Tensions Rise as Union Bosses’ Window of Opportunity Narrows
In the wake of the November 2006 elections three years ago, Big Labor strategists were confident they had won all the marbles in Iowa.
After saying nothing in public about the forced-unionism issue during that year’s campaign, victorious Democratic gubernatorial candidate Chet Culver announced his support for gutting Iowa’s popular Right to Work law almost as soon as the votes were counted.
And both incoming state Senate Majority Leader Mike Gronstal (D-Council Bluffs) and incoming state House Speaker Pat Murphy (D-Dubuque) vowed unequivocally that they would get to Gov. Culver’s desk legislation imposing forced union fees on Iowa workers who refuse to join an unwanted union.
Since the Democrat caucuses headed by Mr. Gronstal and Mr. Murphy both controlled substantial majorities in their respective chambers, it seemed they knew what they were talking about.
But then the National Right to Work Committee and the Iowans for Right to Work Committee mobilized to protect the Hawkeye State’s popular, six-decade-old ban on forced union dues and fees.
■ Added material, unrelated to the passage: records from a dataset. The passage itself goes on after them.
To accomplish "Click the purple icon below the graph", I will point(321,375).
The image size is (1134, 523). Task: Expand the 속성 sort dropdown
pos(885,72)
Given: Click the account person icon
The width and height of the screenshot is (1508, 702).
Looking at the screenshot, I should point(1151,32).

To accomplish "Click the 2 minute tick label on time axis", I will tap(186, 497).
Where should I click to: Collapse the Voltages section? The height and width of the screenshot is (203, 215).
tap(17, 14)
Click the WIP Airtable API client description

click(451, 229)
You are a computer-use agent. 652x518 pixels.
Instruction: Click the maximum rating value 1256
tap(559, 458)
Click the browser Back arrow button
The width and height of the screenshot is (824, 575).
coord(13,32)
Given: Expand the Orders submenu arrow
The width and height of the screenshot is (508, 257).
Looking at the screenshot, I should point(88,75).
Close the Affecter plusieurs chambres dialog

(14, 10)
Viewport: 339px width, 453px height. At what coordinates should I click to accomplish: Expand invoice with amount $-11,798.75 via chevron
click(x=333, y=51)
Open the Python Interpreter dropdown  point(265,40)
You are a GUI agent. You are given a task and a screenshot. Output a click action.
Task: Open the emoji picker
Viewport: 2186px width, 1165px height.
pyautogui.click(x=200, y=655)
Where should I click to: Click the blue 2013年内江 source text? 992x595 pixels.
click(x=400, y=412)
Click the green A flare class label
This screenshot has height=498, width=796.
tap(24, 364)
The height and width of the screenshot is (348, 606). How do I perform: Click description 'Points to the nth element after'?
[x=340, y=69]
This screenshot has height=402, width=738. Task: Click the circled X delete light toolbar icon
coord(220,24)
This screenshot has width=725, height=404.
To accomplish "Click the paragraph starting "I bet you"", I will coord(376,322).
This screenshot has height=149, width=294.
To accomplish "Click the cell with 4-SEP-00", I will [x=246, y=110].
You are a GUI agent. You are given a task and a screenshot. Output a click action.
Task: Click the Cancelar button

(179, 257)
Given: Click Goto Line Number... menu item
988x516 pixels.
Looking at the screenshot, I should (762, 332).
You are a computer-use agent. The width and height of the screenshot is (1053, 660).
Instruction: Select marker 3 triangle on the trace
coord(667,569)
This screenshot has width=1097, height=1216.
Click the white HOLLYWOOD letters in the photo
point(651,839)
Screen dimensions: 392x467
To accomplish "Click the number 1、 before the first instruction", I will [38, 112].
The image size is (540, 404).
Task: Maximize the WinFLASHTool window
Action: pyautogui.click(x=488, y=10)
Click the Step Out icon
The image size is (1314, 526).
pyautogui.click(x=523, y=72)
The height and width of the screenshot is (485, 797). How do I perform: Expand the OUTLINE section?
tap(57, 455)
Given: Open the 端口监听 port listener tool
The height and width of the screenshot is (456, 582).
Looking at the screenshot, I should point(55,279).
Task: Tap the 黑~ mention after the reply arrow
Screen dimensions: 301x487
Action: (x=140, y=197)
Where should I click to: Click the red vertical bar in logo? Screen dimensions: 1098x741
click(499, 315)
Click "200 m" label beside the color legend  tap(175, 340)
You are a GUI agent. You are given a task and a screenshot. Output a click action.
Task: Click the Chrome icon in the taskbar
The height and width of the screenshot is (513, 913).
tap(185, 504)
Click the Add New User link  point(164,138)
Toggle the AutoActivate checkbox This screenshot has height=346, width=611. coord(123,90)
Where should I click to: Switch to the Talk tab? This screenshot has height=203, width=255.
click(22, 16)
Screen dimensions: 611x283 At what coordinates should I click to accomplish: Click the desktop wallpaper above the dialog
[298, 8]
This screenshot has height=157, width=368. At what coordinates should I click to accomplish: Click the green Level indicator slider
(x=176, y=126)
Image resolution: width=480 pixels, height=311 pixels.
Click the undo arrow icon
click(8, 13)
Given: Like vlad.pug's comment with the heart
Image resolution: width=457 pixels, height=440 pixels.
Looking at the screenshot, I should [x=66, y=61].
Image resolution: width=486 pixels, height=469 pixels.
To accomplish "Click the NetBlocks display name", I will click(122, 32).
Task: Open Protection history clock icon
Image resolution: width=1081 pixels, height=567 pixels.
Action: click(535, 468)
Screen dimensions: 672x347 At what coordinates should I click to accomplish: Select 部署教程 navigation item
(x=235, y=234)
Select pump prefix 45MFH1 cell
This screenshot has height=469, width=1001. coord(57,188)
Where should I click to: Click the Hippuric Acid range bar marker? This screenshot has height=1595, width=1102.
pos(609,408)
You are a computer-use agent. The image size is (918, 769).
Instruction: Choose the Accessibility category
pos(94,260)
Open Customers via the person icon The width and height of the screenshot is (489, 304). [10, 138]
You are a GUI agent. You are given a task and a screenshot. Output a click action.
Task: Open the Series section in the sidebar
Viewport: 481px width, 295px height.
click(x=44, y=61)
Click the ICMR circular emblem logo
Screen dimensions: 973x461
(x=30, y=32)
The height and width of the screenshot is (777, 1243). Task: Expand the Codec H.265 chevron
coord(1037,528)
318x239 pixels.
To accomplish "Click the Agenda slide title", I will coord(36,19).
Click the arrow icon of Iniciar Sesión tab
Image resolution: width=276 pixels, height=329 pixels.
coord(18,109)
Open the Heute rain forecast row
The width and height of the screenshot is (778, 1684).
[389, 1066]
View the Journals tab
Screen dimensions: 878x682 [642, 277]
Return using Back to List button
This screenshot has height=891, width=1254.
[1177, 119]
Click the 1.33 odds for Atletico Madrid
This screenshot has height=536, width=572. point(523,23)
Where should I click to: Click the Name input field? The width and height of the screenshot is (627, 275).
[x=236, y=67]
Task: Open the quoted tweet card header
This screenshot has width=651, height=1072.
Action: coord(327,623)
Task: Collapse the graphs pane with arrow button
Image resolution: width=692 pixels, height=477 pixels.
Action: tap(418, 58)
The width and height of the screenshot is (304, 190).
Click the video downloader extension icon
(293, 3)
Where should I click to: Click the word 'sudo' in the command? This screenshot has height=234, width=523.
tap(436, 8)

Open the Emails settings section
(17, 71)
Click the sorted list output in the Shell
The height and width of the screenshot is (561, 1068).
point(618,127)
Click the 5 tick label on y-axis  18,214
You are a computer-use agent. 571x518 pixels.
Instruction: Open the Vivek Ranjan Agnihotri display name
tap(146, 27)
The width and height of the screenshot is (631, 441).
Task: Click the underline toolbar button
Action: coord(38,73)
Pro-Right to Work Iowans Thwarted Forced-Union-Fee Schemes in 2007 and 2009
Even before the new Legislature convened in January 2007, the National Committee began sending out a series of statewide and targeted mailings to members and supporters in Iowa, with a focus on selected House and Senate members in vulnerable seats.
In the end, although a forced-union-fee bill (S.F.413) was rubber-stamped by the Senate, Mr. Murphy and his cohorts were never able to round up the votes to get it through the House. Consequently, they never put it up for a House floor vote.
Last spring, Big Labor-backed Rep. Bruce Hunter (D-Des Moines) introduced another forced-union-fee bill, H.F.555, but it failed to secure a House floor vote in 2009 due, once again, to well-mobilized Right to Work opposition.
And now it looks as if the union bosses’ window of opportunity to sabotage Iowa’s Right to Work law may be closing.
In significant part because of his highly unpopular anti-Right to Work stance, Gov. Culver’s poll numbers are way down.
In a recent general election survey, he trailed both former Gov. Terry Branstad and businessman Bob Vander Plaats, two candidates for the GOP gubernatorial nomination. Mr. Branstad, Mr. Vander Plaats and other GOP candidates are promising if elected to protect Iowa’s Right to Work law.
The evident eagerness of Iowa voters to be rid of Mr. Culver cannot plausibly be attributed to the economy, since today Right to Work Iowa is one of just a handful of states with unemployment under 7% and a private sector that has recently gained jobs.
Instead, Mr. Culver has incurred the wrath of Iowa voters by pandering to union bosses and their forced-unionism agenda, which the public overwhelmingly opposes.
Forced Union Fees Would Hurt Iowa’s Economy
National Committee Vice President Doug Stafford predicted that voters’ passionate opposition to any scheme to weaken Iowa’s Right to Work law would be a key factor in this year’s statewide and state legislative elections.
“Gutting Iowa’s Right to Work law would harm the state’s economy as well as its independent-minded employees,” he added.
“From 2003 through 2008, real personal income grew by more than three times as much in Iowa and in Midwestern Right to Work states as a group as it did in Midwestern forced-unionism states.
“Over that same five-year period, private-sector employment grew by 6.2% in Iowa and by 7.2% in the Midwestern Right to Work states combined. Meanwhile, aggregate private-sector employment in the seven Midwestern forced-unionism states increased by just 1.0%!
“Because H.F.555 was never rejected in a direct floor vote, this forced-fee bill is still alive and could come up at any time after the Iowa Legislature reconvenes this month.
“I expect that, knowing their forced-unionism window of opportunity will likely be closed after this November’s elections, Big Labor will fight furiously to ram through H.F.555 early this year.”